Notícias de Mercado

08/01/19

Comida, plano de saúde e gasolina puxam a inflação

O Índice de Preços ao Consumidor Amplo (IPCA), que mede a evolução dos gastos das famílias com renda de 1 a 40 salários mínimos, registrou alta de 4,59% em Belo Horizonte em 2018. A inflação da capital foi 0,65 ponto percentual maior na comparação com o resultado de 2017, quando o índice variou 3,94%.

 

O desempenho da inflação do ano passado teve influência da greve dos caminhoneiros, em maio, que impactou o abastecimento e os preços em junho, com alta de 1,71%. A variação ficou bem próxima da de janeiro (1,70% ), mês marcado pelos reajustes. “O clima também pressionou o grupo alimentação”, observa a coordenadora de pesquisas da Fundação Instituto de Pesquisas Econômicas, Administrativas e Contábeis de Minas Gerais, Taize Martins.

 

Ela ressalta que os meses de novembro e dezembro tiveram variações abaixo do esperado. Em novembro, a inflação medida pelo instituto teve alta de 0,20%. E em dezembro de 2018, o IPCA aumentou 0,30%.

 

O grupo alimentação teve alta de 4,88%, mas, na hora de colocar comida na mesa, a sensação do consumidor é de um peso muito maior.
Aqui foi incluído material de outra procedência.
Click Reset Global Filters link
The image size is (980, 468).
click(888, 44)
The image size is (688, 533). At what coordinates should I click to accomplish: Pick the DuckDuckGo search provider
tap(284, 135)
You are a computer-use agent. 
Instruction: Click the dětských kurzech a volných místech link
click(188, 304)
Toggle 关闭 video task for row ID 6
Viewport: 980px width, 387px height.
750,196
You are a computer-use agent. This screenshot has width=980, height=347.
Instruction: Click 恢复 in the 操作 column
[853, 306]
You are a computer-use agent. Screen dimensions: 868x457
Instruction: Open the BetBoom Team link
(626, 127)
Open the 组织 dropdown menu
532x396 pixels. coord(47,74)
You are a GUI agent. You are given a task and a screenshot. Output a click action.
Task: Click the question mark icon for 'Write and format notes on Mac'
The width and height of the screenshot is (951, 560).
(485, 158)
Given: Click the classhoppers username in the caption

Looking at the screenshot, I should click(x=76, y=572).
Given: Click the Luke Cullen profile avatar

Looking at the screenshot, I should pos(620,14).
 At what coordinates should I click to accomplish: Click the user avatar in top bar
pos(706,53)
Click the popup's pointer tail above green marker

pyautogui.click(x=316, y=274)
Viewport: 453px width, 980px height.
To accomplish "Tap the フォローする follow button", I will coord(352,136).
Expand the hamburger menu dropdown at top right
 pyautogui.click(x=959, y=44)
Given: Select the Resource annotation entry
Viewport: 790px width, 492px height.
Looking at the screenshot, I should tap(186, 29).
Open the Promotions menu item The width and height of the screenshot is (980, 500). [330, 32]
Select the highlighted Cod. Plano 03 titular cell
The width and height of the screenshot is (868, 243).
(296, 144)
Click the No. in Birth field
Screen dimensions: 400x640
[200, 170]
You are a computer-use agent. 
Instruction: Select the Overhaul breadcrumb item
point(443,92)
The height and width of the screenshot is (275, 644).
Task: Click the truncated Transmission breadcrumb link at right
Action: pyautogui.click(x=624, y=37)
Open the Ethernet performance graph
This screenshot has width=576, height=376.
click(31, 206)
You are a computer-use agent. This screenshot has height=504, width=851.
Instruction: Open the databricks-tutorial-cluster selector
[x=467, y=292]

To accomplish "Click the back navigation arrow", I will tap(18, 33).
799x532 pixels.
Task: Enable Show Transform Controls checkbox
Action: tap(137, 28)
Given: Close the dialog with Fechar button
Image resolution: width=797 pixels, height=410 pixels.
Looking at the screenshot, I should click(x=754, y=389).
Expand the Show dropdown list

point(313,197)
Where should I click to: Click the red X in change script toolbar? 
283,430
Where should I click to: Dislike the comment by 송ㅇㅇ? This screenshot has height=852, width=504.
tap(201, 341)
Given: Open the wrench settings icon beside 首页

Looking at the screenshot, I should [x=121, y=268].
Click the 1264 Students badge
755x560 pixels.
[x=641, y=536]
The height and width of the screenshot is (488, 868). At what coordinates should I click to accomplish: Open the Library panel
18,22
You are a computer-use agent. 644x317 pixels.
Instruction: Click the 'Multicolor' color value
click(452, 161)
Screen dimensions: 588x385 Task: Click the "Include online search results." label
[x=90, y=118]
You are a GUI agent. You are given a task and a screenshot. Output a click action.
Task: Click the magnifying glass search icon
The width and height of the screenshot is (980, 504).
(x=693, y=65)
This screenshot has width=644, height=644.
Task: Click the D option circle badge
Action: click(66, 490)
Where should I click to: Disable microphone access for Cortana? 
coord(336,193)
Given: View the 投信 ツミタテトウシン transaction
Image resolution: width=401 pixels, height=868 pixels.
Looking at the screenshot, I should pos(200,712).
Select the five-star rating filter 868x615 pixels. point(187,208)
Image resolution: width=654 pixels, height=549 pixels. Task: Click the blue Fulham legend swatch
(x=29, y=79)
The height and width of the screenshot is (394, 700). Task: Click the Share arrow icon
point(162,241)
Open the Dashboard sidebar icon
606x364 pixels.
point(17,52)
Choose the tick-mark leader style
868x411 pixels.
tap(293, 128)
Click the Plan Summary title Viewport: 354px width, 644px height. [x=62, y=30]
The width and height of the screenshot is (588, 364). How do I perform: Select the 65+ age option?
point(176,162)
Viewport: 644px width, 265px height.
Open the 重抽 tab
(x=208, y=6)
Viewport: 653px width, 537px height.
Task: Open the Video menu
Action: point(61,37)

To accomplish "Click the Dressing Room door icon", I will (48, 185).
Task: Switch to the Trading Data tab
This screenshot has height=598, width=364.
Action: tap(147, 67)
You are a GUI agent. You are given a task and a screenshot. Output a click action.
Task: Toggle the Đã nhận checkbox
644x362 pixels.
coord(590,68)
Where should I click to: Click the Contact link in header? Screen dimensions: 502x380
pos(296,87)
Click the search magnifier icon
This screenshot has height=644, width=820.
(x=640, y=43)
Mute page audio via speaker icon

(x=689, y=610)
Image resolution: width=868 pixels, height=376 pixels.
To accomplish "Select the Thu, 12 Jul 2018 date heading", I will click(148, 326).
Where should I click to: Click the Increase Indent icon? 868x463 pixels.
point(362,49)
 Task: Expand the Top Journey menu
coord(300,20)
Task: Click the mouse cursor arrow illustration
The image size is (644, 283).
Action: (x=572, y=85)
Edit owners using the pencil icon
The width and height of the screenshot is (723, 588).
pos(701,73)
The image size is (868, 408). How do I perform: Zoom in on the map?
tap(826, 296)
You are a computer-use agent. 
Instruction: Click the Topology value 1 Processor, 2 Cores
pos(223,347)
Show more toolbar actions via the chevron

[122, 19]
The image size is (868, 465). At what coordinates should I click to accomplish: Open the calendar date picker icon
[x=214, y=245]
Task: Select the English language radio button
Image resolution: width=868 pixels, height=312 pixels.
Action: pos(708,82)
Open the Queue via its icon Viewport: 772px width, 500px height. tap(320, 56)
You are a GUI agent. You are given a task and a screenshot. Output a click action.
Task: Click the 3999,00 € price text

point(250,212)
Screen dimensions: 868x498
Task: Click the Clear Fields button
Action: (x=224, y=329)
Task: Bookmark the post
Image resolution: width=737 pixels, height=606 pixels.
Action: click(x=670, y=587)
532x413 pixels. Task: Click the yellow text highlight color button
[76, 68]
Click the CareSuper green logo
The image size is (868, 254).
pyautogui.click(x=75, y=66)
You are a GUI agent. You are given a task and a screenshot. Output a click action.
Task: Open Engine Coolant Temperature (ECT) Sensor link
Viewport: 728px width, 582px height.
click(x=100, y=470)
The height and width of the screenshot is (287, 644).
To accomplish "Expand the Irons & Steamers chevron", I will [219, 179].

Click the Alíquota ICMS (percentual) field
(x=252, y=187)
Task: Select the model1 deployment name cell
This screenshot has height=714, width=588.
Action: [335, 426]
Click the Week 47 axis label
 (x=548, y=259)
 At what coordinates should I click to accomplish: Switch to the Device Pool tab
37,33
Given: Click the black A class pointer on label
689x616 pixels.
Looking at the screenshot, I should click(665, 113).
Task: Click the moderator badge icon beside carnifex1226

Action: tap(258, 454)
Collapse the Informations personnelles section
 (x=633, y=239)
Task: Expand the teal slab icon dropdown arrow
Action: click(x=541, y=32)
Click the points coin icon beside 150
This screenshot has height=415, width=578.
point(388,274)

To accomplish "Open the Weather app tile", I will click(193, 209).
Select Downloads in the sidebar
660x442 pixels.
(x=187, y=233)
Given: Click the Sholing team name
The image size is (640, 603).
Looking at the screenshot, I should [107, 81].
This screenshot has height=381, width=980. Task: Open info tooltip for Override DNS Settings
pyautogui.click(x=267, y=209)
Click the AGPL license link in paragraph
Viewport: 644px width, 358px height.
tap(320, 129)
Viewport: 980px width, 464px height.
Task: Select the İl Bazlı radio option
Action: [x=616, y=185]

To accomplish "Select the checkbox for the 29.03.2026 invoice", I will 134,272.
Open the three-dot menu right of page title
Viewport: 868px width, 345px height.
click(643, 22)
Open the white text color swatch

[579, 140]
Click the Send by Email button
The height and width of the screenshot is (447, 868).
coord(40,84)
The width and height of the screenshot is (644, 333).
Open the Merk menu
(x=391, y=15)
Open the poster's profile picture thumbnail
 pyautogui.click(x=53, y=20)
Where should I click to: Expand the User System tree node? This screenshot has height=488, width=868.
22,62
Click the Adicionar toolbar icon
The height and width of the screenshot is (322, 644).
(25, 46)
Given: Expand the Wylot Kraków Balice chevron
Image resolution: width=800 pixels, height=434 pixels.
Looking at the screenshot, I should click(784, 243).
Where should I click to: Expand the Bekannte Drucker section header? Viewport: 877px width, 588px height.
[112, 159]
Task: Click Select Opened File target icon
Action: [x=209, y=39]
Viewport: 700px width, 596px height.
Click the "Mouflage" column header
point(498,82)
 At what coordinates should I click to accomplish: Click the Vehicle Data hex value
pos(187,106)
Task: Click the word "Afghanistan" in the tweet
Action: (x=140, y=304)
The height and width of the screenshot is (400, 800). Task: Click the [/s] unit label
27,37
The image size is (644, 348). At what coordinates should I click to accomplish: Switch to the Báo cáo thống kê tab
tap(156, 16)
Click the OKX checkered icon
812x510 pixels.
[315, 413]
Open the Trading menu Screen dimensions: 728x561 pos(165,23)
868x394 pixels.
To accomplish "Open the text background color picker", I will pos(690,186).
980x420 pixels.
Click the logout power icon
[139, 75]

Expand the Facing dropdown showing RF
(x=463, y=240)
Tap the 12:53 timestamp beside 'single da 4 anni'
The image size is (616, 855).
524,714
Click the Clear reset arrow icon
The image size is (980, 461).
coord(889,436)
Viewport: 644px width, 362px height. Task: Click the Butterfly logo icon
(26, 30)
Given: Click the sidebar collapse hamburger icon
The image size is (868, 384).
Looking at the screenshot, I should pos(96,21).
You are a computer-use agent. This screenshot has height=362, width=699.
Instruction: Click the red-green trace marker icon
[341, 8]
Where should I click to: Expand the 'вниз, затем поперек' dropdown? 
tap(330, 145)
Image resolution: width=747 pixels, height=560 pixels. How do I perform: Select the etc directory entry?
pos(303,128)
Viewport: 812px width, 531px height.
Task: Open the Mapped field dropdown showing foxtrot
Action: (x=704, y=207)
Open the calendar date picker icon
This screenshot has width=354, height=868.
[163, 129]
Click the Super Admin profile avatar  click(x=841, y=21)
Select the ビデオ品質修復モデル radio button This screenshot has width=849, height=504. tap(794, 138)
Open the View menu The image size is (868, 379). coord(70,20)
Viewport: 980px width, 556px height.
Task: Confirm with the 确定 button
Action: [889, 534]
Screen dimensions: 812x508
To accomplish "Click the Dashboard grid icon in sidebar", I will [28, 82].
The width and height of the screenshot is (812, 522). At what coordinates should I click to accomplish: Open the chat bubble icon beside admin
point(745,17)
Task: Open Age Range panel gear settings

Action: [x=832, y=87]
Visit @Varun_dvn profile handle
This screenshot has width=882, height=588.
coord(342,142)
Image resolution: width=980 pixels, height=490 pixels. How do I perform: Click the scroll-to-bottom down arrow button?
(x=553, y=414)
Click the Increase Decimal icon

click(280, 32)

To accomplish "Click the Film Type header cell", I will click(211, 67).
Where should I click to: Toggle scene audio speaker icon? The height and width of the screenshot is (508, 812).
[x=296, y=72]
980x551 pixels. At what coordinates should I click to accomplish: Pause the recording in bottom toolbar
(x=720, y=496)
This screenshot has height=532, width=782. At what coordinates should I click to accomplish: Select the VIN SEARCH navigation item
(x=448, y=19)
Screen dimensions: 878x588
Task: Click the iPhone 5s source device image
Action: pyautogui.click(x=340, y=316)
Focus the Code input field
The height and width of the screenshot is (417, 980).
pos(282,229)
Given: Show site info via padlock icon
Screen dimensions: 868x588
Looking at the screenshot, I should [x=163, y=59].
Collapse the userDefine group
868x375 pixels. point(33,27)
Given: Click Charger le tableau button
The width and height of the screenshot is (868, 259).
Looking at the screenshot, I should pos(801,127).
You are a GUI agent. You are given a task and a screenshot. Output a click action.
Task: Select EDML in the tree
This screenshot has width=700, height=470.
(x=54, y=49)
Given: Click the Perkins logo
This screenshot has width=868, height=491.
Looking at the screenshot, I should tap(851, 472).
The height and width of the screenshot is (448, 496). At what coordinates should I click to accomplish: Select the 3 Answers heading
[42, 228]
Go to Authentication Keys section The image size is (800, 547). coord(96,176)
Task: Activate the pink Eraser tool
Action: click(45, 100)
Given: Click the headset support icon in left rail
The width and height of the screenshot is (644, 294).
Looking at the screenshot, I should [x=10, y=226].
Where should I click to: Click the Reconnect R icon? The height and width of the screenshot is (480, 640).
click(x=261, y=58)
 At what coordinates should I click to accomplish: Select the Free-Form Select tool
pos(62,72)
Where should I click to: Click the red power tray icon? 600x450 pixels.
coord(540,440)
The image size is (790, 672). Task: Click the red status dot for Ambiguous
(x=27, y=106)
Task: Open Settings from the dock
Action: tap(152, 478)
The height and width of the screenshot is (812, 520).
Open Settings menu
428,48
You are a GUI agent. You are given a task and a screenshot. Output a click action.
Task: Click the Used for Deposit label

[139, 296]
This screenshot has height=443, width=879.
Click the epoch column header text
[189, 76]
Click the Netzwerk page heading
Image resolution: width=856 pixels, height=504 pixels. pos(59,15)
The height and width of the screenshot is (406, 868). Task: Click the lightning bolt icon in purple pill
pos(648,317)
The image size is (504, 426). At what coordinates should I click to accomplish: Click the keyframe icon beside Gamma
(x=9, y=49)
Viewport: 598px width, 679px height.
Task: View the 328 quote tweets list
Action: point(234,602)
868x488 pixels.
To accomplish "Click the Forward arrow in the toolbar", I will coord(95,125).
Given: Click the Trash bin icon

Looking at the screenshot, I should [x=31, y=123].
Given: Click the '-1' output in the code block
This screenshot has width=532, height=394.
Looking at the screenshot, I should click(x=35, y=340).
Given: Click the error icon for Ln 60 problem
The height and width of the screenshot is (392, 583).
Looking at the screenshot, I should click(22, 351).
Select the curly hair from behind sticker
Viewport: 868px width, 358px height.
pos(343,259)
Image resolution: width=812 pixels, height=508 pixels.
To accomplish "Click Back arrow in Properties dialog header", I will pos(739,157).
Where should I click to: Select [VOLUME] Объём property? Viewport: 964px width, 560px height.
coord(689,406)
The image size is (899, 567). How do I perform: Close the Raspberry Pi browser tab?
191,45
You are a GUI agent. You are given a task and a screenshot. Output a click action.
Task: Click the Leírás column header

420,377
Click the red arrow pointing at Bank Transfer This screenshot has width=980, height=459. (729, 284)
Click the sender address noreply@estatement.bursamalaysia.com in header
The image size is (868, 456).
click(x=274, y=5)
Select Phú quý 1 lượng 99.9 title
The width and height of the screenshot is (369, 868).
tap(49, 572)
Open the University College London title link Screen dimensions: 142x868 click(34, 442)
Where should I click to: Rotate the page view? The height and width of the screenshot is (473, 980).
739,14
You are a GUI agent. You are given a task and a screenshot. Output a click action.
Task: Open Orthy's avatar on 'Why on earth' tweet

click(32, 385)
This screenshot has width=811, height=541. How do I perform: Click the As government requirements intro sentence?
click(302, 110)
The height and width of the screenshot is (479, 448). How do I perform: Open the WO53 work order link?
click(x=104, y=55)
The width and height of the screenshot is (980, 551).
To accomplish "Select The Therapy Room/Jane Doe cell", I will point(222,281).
O tomate voltou a ser o vilão da inflação, com elevação de 128,68%. A alta fez a professora Vanete Lira Felício reduzir o consumo do produto. “No meu caso, também pesou muito o plano de saúde”, conta.

O plano de saúde individual superou a média da inflação da capital e registrou alta de 10% em 2018.

 

Para Vanete, a sensação é que a inflação foi maior que os 4,59% calculados pela Fundação Ipead. “Além do plano de saúde, tenho gastado muito com remédios. A ‘minha inflação’ deve ter tido alta de uns 15%”, calcula.

 

A auxiliar de serviços gerais Antônia das Graças de Almeida conta que mudou os hábitos por causa do aumento de preços. “Troquei o leite integral pelo desnatado e reduzi a compra de iogurtes e queijos”, diz. O carro também foi deixado de lado. “Agora, só vou trabalhar de ônibus”, diz. A gasolina subiu 12,69% no ano em 2018 e o leite pasteurizado, 5,28%.

 

Para este ano, a coordenadora do Ipead espera uma inflação controlada e dentro da meta do governo: 4,25%.

 

Elevação. A cesta básica teve alta de 8, 87% em Belo Horizonte em 2018. Em 2017, o custo da cesta era de R$ 383,22. No ano seguinte, passou para R$ 417,21.